- _SEGMENT DE TEXTE_
/---

L'article 345-1 du code de l'action sociale et des familles - Le secret professionnel en CHRS

L'article 345-1 du code de l'action sociale et des familles

« Bénéficient, sur leur demande, de l'aide sociale pour être accueillies dans des centres d'hébergement et de réinsertion sociale publics ou privés les personnes et les familles qui connaissent de graves difficultés, notamment économiques, familiales, de logement, de santé ou d'insertion, en vue de les aider à accéder ou à recouvrer leur autonomie personnelle et sociale. Les étrangers s'étant vu reconnaître la qualité de réfugié ou accorder le bénéfice de la protection subsidiaire en application du livre VII du code de l'entrée et du séjour des étrangers et du droit d'asile peuvent être accueillis dans des centres d'hébergement et de réinsertion sociale dénommés " centres provisoires d'hébergement ". 

Les centres d'hébergement et de réinsertion sociale, dont les conditions de fonctionnement et de financement sont prévues par voie réglementaire, assurent tout ou partie des missions définies au 8° du I de l'article L. 312-1, en vue de faire accéder les personnes qu'ils prennent en charge à l'autonomie sociale.

\---

- _Éléments du jeu de données_
/---

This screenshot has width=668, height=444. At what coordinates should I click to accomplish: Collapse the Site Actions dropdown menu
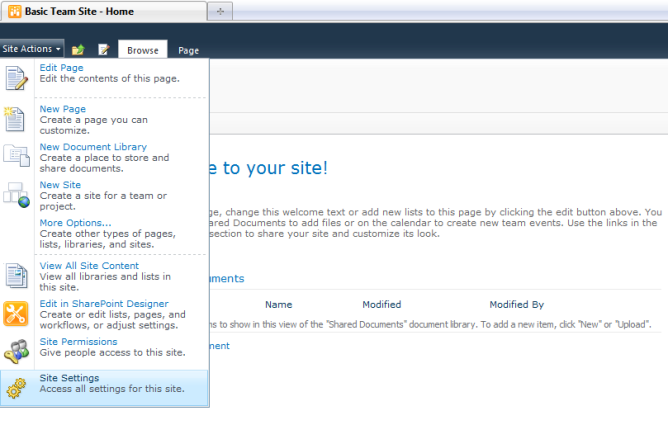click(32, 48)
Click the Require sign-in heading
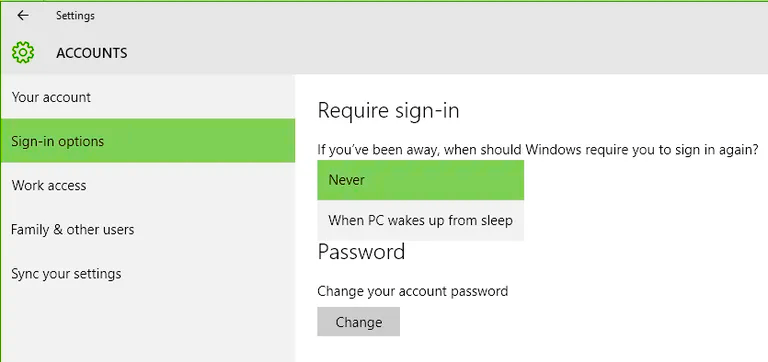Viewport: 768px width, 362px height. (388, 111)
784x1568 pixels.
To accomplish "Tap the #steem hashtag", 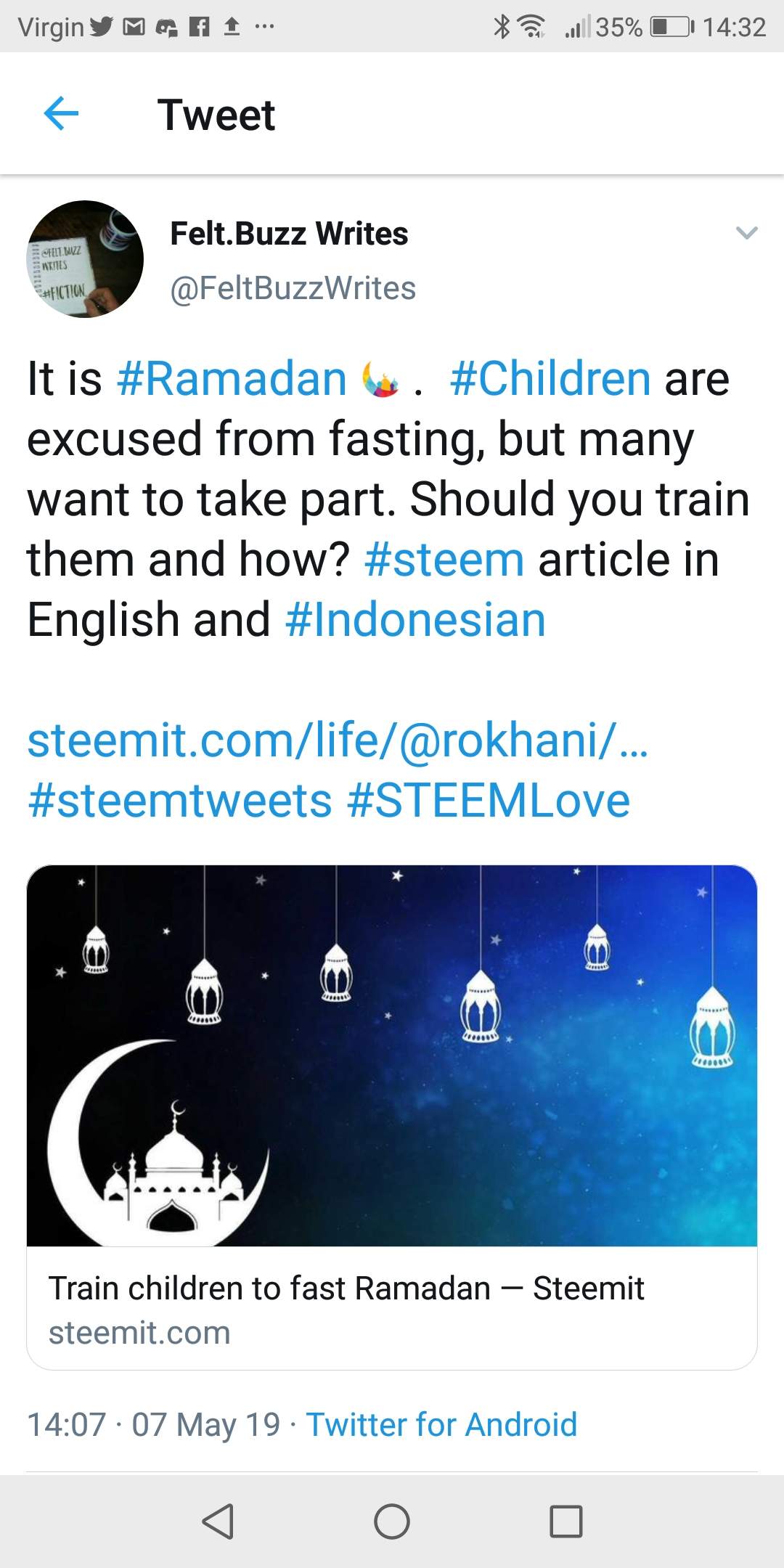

\---

- _LISTE DES ACTIVITÉS_
1: Dans l'extrait de l'article 345-1, sous quelle dénomination sont désignés les centres d'hébergement et de réinsertion sociale pouvant accueillir les réfugiés et les bénéficiaires de la protection subsidiaire ?
2: Poursuivez l'extrait de l'article 345-1 à la suite de sa dernière phrase.
Les enregistrements constituent un matériau distinct, sans lien avec le texte.

- _RÉSULTATS PAR TÂCHE_
1: Ils sont dénommés « centres provisoires d'hébergement ».

2:
Ce règlement précise, d'une part, les modalités selon lesquelles les personnes accueillies participent à proportion de leurs ressources à leurs frais d'hébergement et d'entretien et, d'autre part, les conditions dans lesquelles elles perçoivent la rémunération mentionnée à l'article L. 241-12 du code de la sécurité sociale lorsqu'elles prennent part aux activités d'insertion professionnelle prévues à l'alinéa précédent. 

Des places en centres d'hébergement et de réinsertion sociale sont ouvertes à l'accueil des victimes de la traite des êtres humains dans des conditions sécurisantes. 

Les personnels des centres d'hébergement et de réinsertion sociale sont tenus au secret professionnel dans les conditions prévues aux articles 226-13 et 226-14 du code pénal. Par dérogation au même article 226-13, ils peuvent échanger entre eux les informations confidentielles dont ils disposent et qui sont strictement nécessaires à la prise de décision. »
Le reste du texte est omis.